Quirks in platform UX
- Several reviews mention usability gap - from retaking quizzes with all questions instead of just the missed ones, to unclear audio settings for language selection.
- These aren’t major blockers, but they add friction to what could otherwise be a slick experience.
“Some of the quiz questions were tricky… if you get one wrong, you retake all three.” - G2 reviewer
Security awareness training, not a compliance hub
- SoSafe focuses purely on security awareness; phishing attacks, cyber hygiene, social engineering. It doesn’t offer predefined courses for things like HR compliance or anti-harassment training.
- Larger enterprises looking for a one-stop-shop will need to integrate SoSafe with an LMS or use a secondary platform for broader compliance topics.
Author's review
We see why SoSafe is gaining traction. Their gamified training is fun and that alone sets them apart in a category that too often treats users like liabilities instead of learners. The platform gets the fundamentals of behavior-based awareness right, and its phishing simulation engine is among the more thoughtful in the market.
That said, for all the charm and engagement, SoSafe’s still playing catch-up in the areas that matter most at scale: robust reporting, intuitive admin UX, and long-term training personalization. It’s a strong awareness platform - but still evolving into a full risk management solution.
For teams with time to invest in setup, a narrow focus on security awareness, and a taste for gamification, SoSafe will likely land well. But for those needing mature analytics, AI-powered targeting, or a platform that adapts continuously to users and admin workflows - the difference starts to show.

● **DATA SHOWN**:
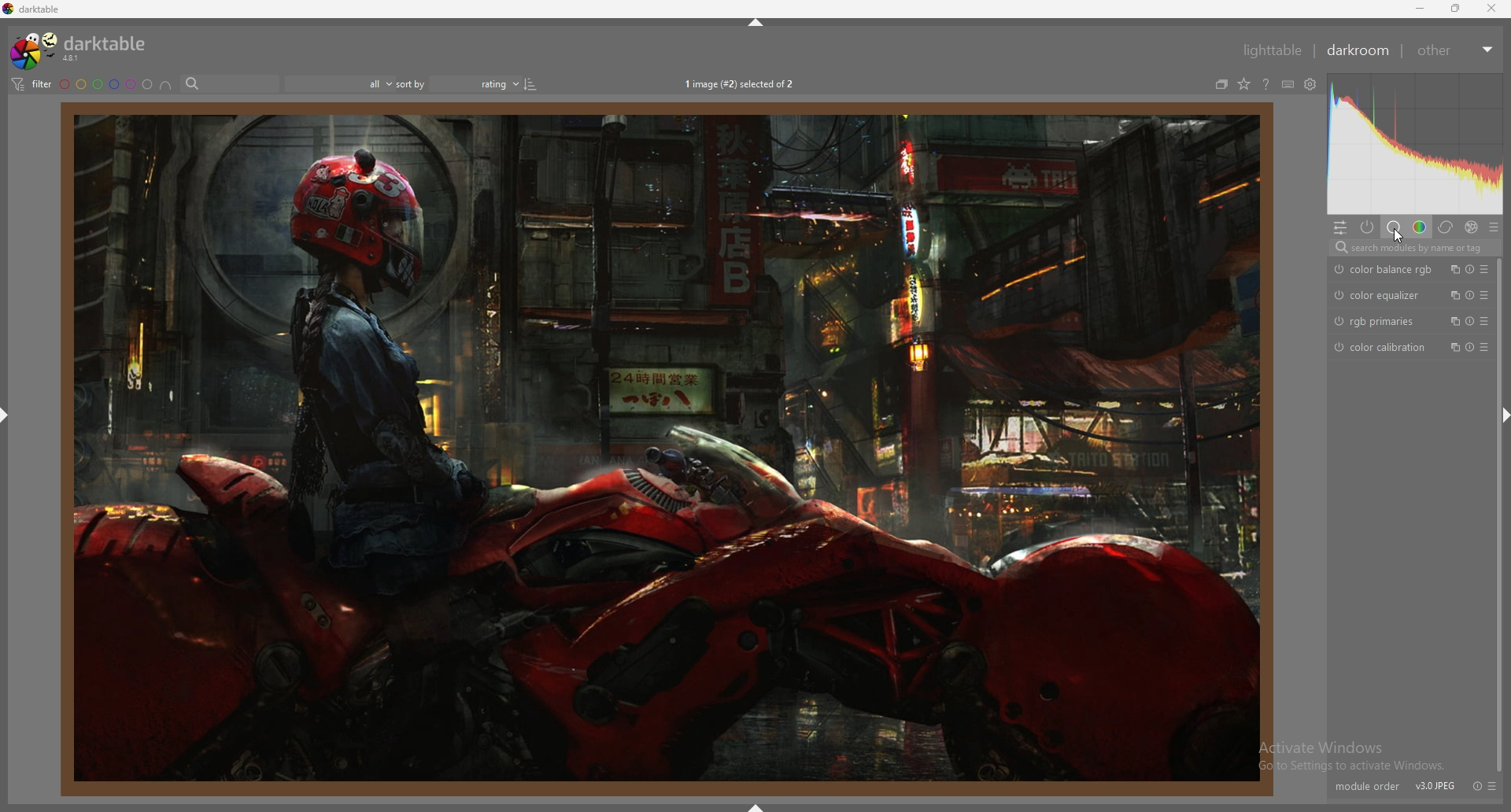 This screenshot has height=812, width=1511. I want to click on darktable, so click(82, 50).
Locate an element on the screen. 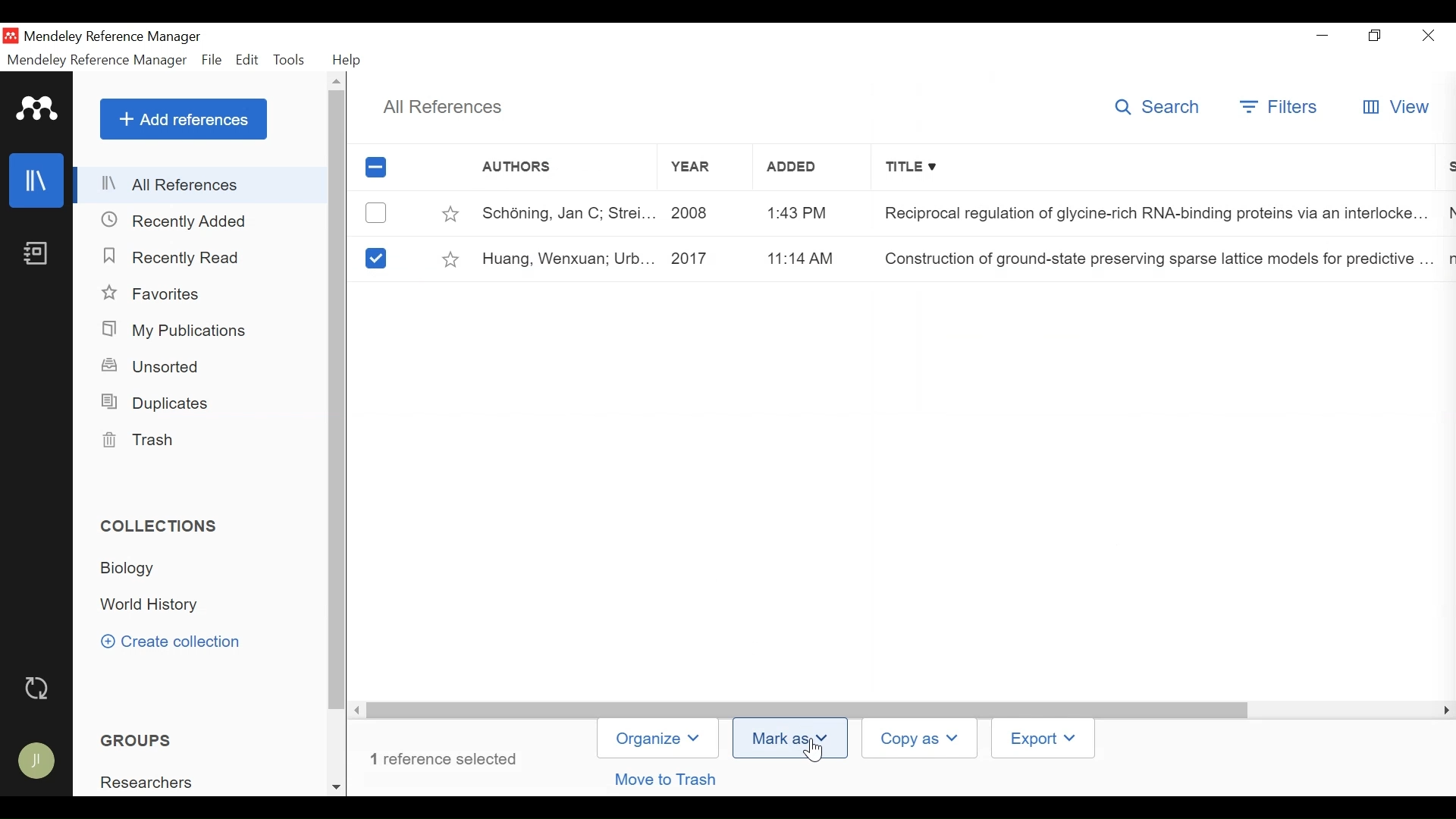 The height and width of the screenshot is (819, 1456). 2017 is located at coordinates (697, 258).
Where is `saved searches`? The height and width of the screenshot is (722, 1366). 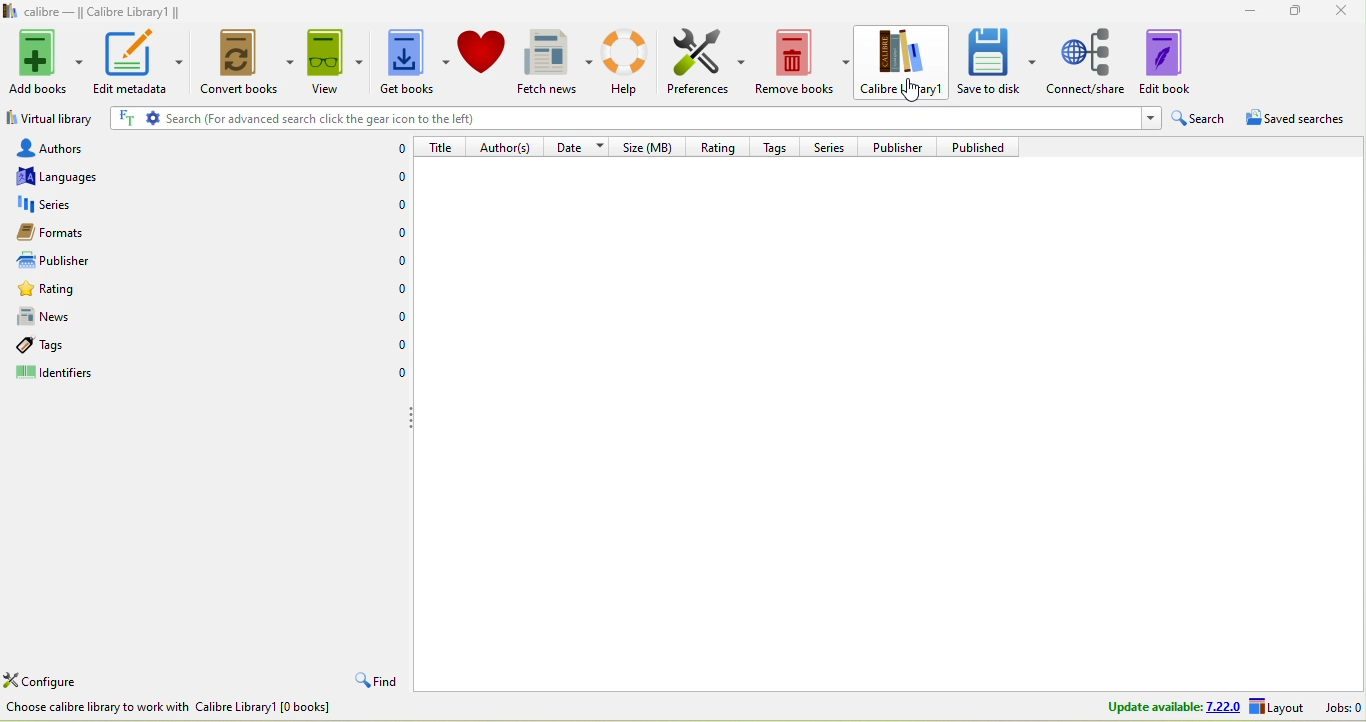 saved searches is located at coordinates (1303, 121).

● **TASK DESCRIPTION**:
Reproduce the passage of the SoSafe review between "That said, for" and "risk management solution.", inclusive. The data shown here has no connection to the SoSafe review.

● **RESPONSE FOR THIS EXERCISE**:
That said, for all the charm and engagement, SoSafe’s still playing catch-up in the areas that matter most at scale: robust reporting, intuitive admin UX, and long-term training personalization. It’s a strong awareness platform - but still evolving into a full risk management solution.